◆ EXCERPT PROVIDED:
○ ○ ○ ○
3.1 Range of values of F 1 for each C

We want to obtain the range of possible values of F1 for each C ∈ [0,1]. Taking into account the above-mentioned terms z and f, the metrics can be expressed as:

$$ R = \frac{z}{f}, $$
$$ P= \frac{z}{1-f-C + 2z}, $$
$$ F_{1} = \frac{2z}{2z + 1-C}. $$
(2)

Firstly, we analyse the extreme cases:

  • Suppose C = 0.

    Then, only if z = 0 (TP = 0), R = P = 0 and F1 → 0.

  • Suppose C = 1.

    Then, only if z = f, R = P = F1 = 1.

Secondly, we analyse the most common case, 0 < C < 1, for which F1 value is given by (2).

Proposition 1

The following constraint will always be fulfilled, assuring that the confusion matrix is positive:

$$ \max\{0,f+C-1\}<z<\min\{C,f\}. $$
(3)

Proof

Given that:

  • C,f > 0 ⇒ 0 < min{C,f}.

  • C,f < 1 ⇒ f + C − 1 < min{C,f}.

Then: max{0,f + C − 1} < min{C,f} □

Now we analyse the relation between F1 and C. It will be based on the variation of F1 = F1(z) for each value of C.

Lemma 1

F1(z) is an increasing function.

Proof

Given that the derivative of F1(z) is:

$$ \frac{\partial F_{1}(z )}{\partial z} = \frac{2 (1-C )}{(2z + 1-C )^{2}} >0, $$

it is clear that this derivative is always positive, provided that C is constant. □

Using inequality (3) and given that F1(z) is non-decreasing:

$$ \begin{array}{@{}rcl@{}} M &=&\max\{F_{1}(0), F_{1}(f+C-1)\}< F_{1}(z) < \\ &<&\min\{F_{1}(C), F_{1}(f)\}=m. \end{array} $$
(4)
○ ○ ○ ○
◆ STATED TASK:
In the excerpt on the range of F1 values, what does Lemma 1 state about F1(z)? The lines that follow aren't needed for this exercise.

◆ AVAILABLE DATA:
○ ○ ○ ○
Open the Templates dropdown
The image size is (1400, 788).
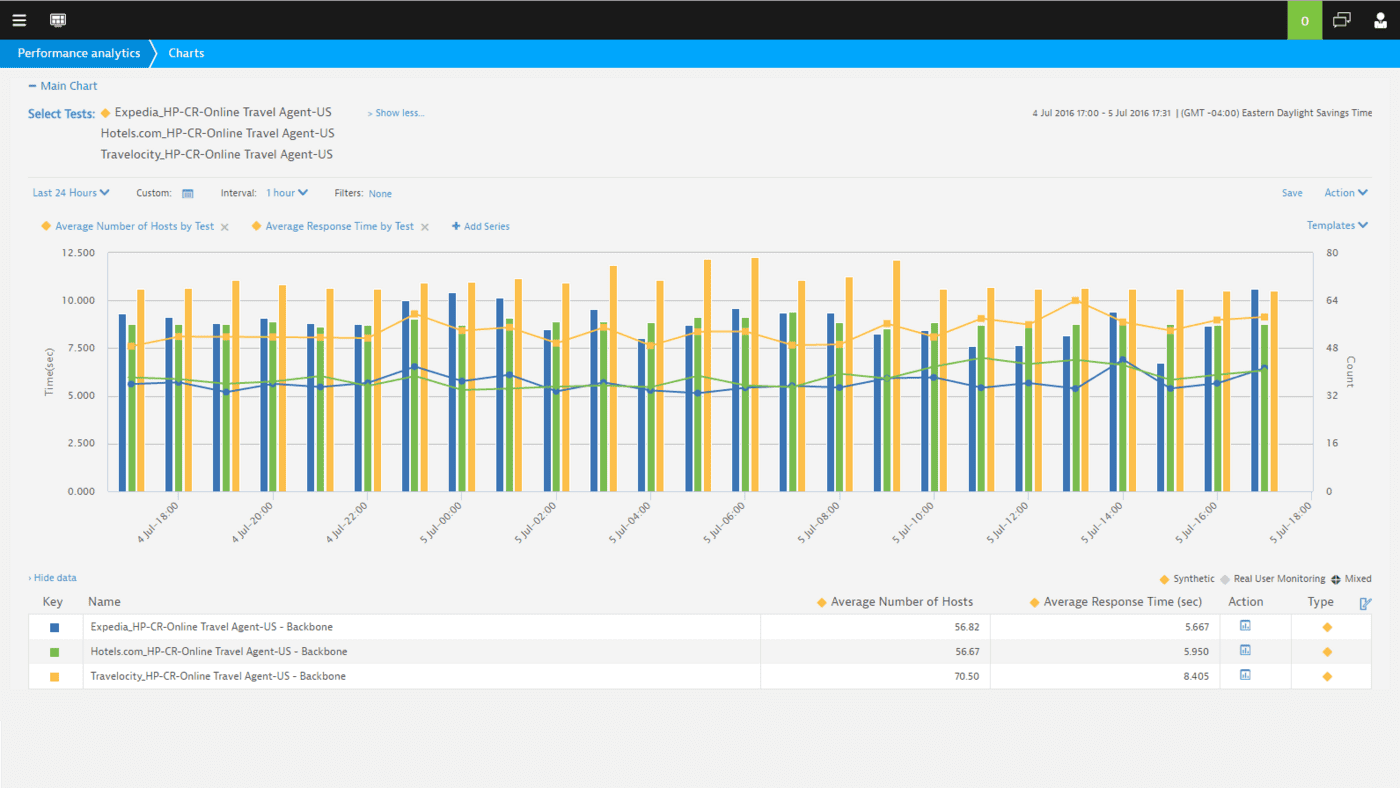tap(1337, 225)
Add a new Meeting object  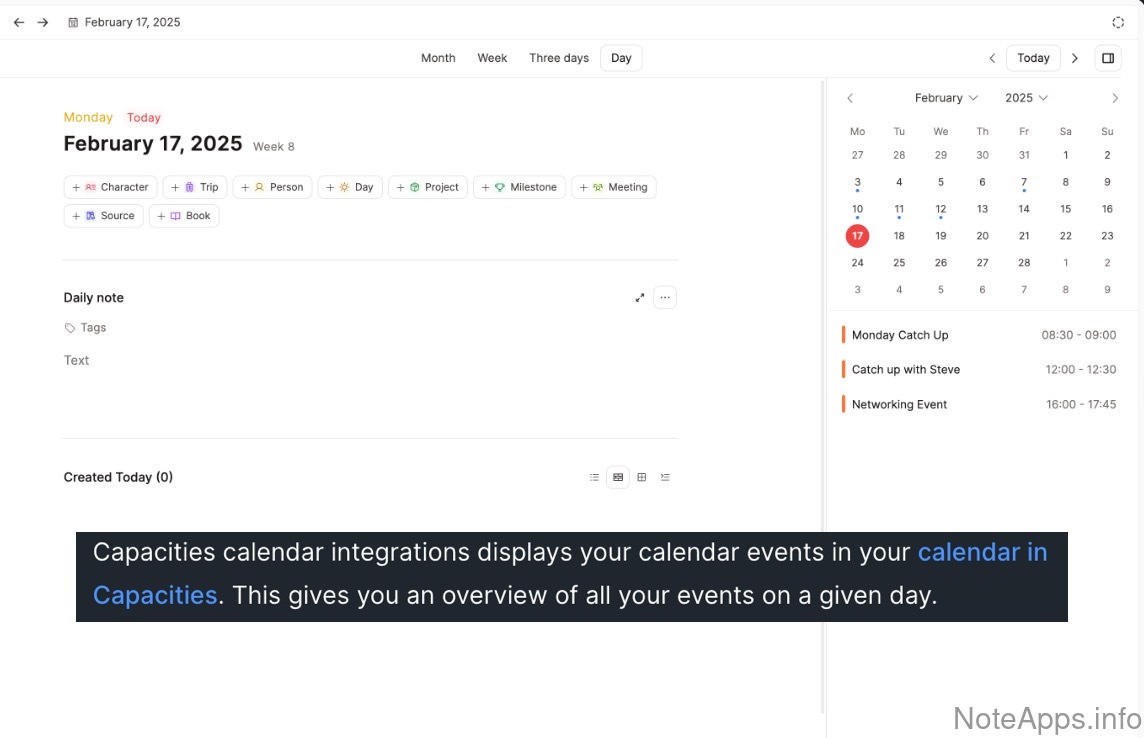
○ ○ ○ ○
◆ COMPLETED EXERCISE:
F1(z) is an increasing function.